Pharmaceutica Analytica Acta

Co-delivery of gene and therapeutic agents using pH-responsive AG@CaP nanoparticles to enhanced anti-tumor efficacy

3^rd International Conference and Exhibition on Pharmaceutics & Novel Drug Delivery Systems

April 08-10, 2013 Hilton Chicago/Northbrook, USA

Wei-Ming Li

Posters: Pharmaceut Anal Acta

Abstract:

NIn cancer treatments, existing chemotherapeutic drugs are far from perfect, with undesirable severe side effects, high toxicity, and the development of drug resistance. The combination of therapeutic drug and gene therapy has been developed to solve these problems. In this study, we designed a co-delivery system loading chemotherapeutic drug curcumin and gene agent pORF-hTRAIL by coprecipitation method to from amphiphilic gelatin@calcium phosphate (AG@CaP) core/shell nanoparticles. The AG@CaP demonstrated a highly pH-sensitive controlled drug release behavior, could improve the efficacy and safety of drug delivery. In addition, we reported the AG@CaP delivery system capable of drug delivery based on the function of CaP shell that is expected to dissociate in the endosomes/ lysosome to induce endosomal/lysosomal membrane disruption with high osmotic pressure. It is the key issue in gene therapy to efficiently deliver a therapeutic gene into target cells.

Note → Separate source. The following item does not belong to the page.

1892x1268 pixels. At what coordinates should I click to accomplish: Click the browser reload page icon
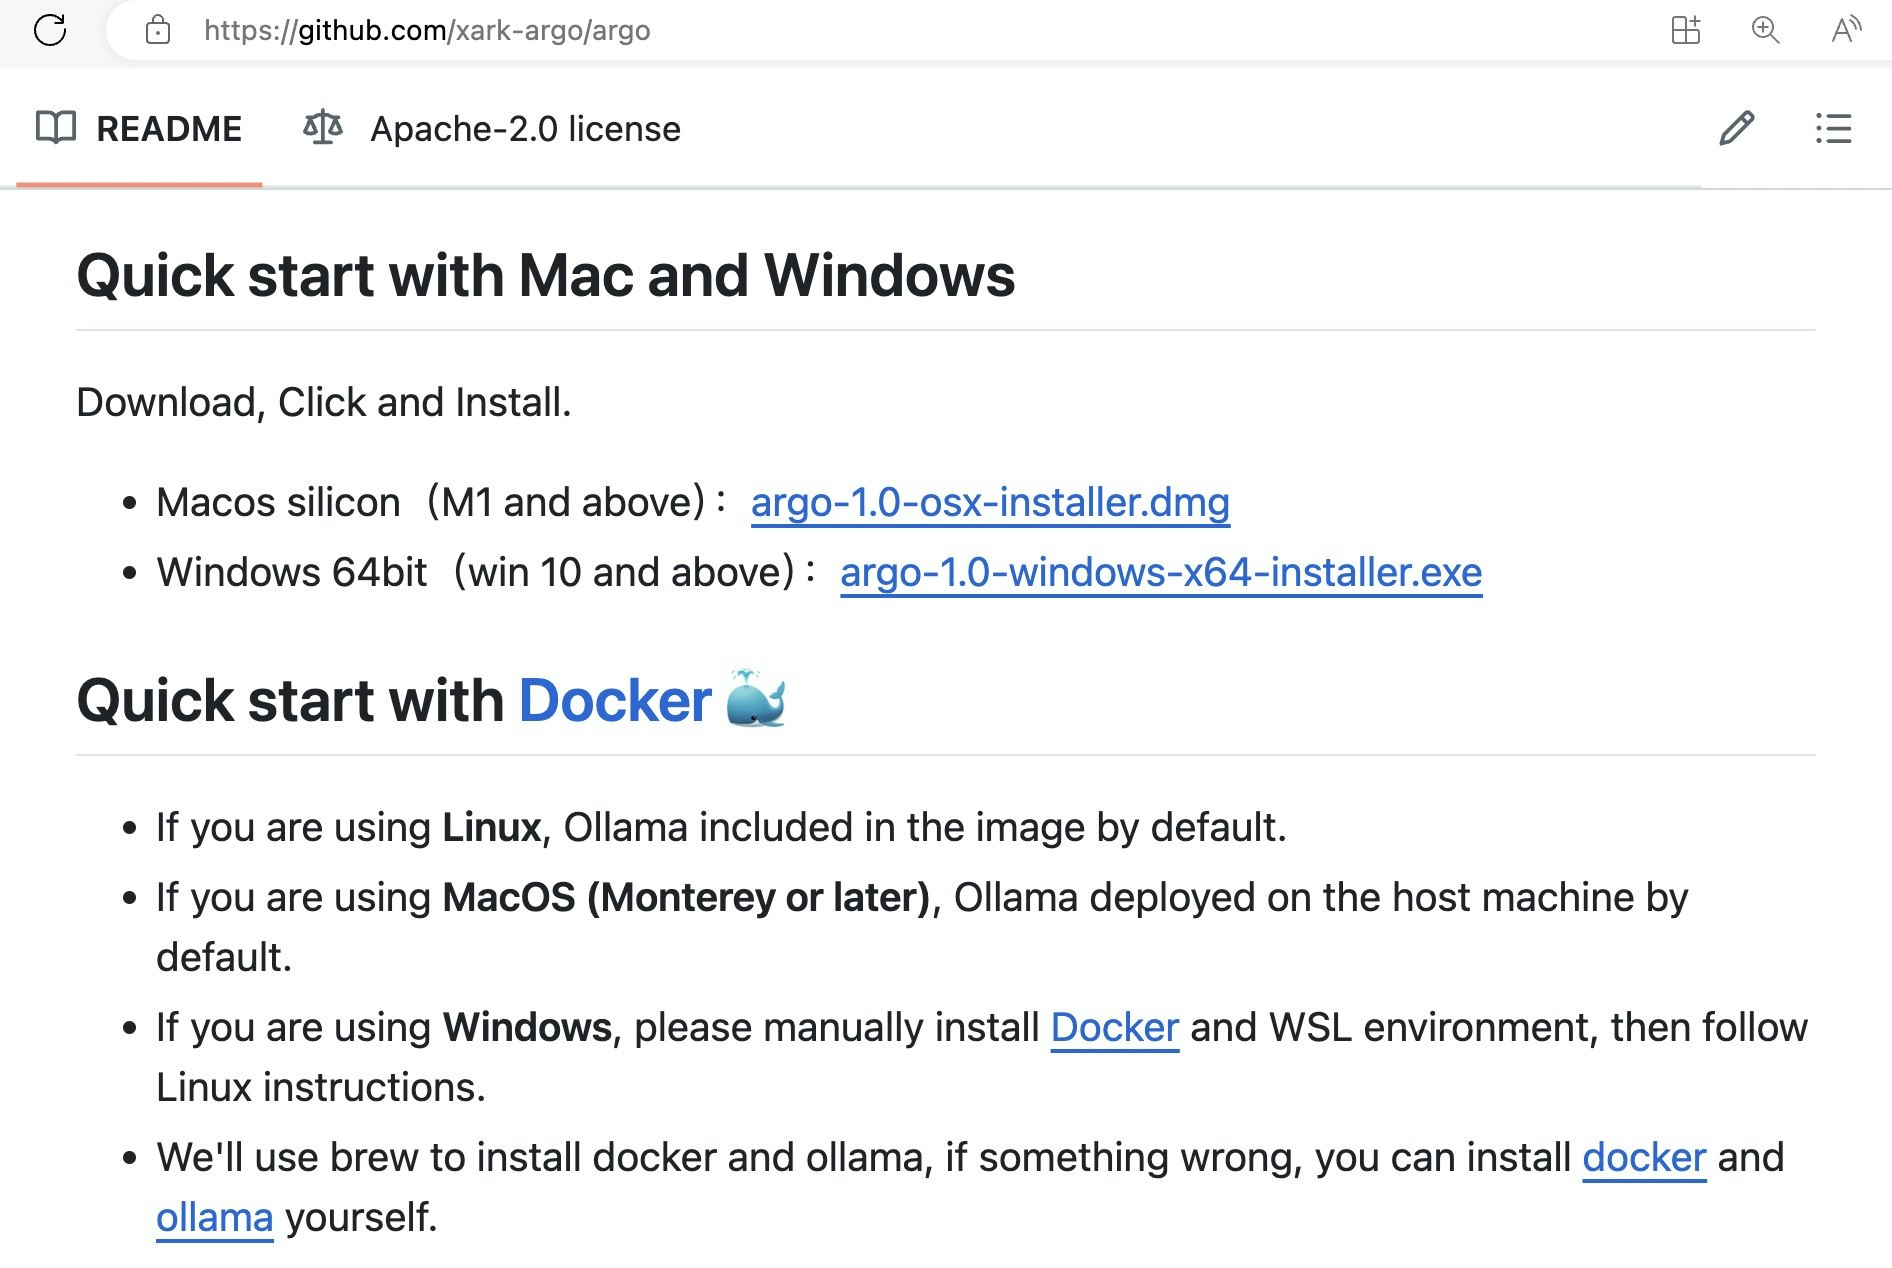click(x=50, y=30)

In vitro release of curcumin was fast at pH 5.0 (intracellular environment) than pH 7.4 (blood). The combination treatment resulted in a synergistic growth inhibition in MCF-7 cancer cells. We suggest that the curcumin/pORF-hTRAIL has been proposed to minimize the amount of each drug and to achieve the synergistic effect for cancer therapies.